The kg-agent README already includes example commands for:

  • rebuilding the graph from a known successful trajectory
  • running a desktop eval with graph hints enabled

If your demo task is:

Find the Uber receipt in Downloads and create an expense report spreadsheet

then the best setup is to ingest one successful run of that task, or a close variant, before the live comparison.

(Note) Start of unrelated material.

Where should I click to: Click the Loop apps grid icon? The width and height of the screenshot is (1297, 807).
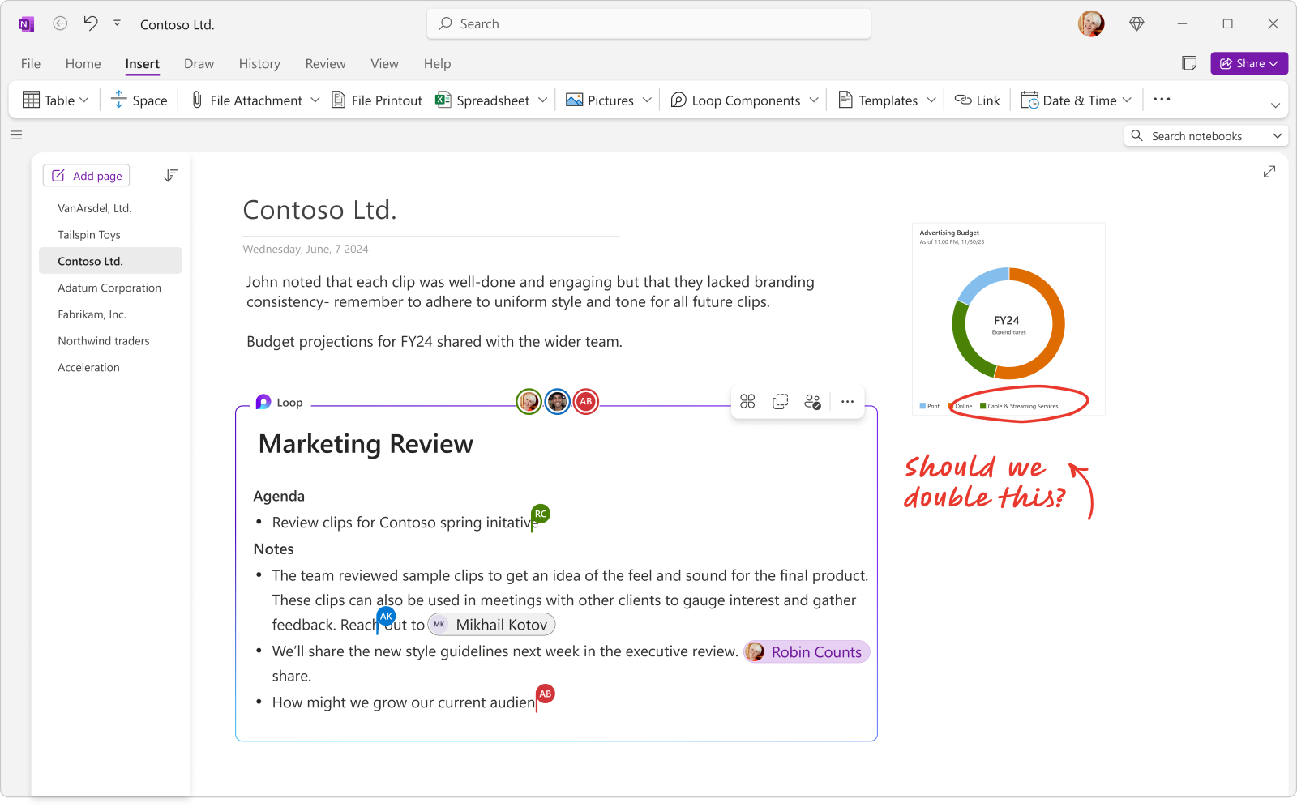point(747,402)
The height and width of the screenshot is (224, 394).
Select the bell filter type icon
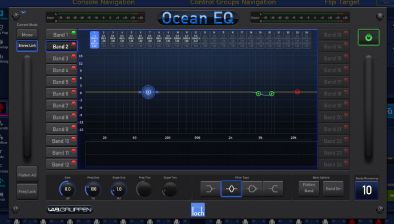coord(231,189)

Step 2: Start The Bridge Backend

Run the bridge from the Python environment where you installed desktop-agent and kg-agent.

Example:

desktop-agent-bridge \
  --model-provider moonshot \
  --controller-model kimi-k2.5 \
  --auto-mode grounded

If you want Anthropic instead:

desktop-agent-bridge \
  --model-provider anthropic \
  --controller-model claude-sonnet-4-5 \
  --auto-mode grounded

If you prefer explicit sibling-repo paths during local development:

desktop-agent-bridge \
  --desktop-agent-path /path/to/desktop-agent \
  --kg-agent-path /path/to/kg-agent \
  --model-provider moonshot \
  --controller-model kimi-k2.5 \
  --auto-mode grounded

Helpful behavior:

  • X-Force-Workflow-Mode: baseline -> no KG
  • X-Force-Workflow-Mode: grounded -> KG enabled
  • no force header -> uses --auto-mode

Check that it is up:

curl -s http://127.0.0.1:8000/healthz

Step 3: Start aria-app

From this repo:

cd /path/to/aria-app
corepack enable
corepack pnpm install
corepack pnpm run dev:ui-tars

If the root dev script is noisy:

cd /path/to/aria-app/apps/ui-tars
corepack pnpm run build:deps
corepack pnpm run dev

Step 4: Point The App At The Bridge

In Settings:

  • Provider: Hugging Face for UI-TARS-1.5
  • Base URL: http://127.0.0.1:8000/v1
  • API Key: dummy-key
  • Model name: cuakg-default

Then use Force Workflow Mode for deterministic demos:

  • Baseline: plain desktop-agent
  • Grounded: desktop-agent + kg-agent

Step 5: Run The Comparison Demo

Recommended flow:

  1. Put the desktop into the same clean start state before each run.
  2. Run the task once with Force Workflow Mode = Baseline.
  3. Record the total step count from the run or feedback payload.
  4. Reset the desktop to the same start state.
  5. Run the same task with Force Workflow Mode = Grounded.
  6. Compare: baseline step count vs grounded step count drift / retries / unnecessary detours

The bridge logs the useful signals directly to stdout:

  • requested mode
  • effective mode
  • raw desktop-agent code
  • translated UI-TARS action
  • workflow metadata

The frontend feedback POST also includes:

  • total_steps
  • mode
  • workflow_status
  • retrieval_confidence

That is usually enough to support the claim that KG grounding improves the run.

Demo Tips

  • Use the exact same desktop state and files for both runs.
  • Use a task that has already been ingested into Neo4j.
  • Keep the task in the productivity-UI regime rather than raw games or free-camera apps.
  • Watch the bridge logs during grounded mode to confirm that the graph path is active.

If Grounded Mode Fails To Start

The most common causes are:

  • neo4j Python package is missing
  • Neo4j is not running
  • GEMINI_API_KEY is not set
  • the Python environment only has desktop-agent deps but not kg-agent deps

If baseline works and grounded fails immediately, that almost always points to KG runtime setup rather than the Electron app.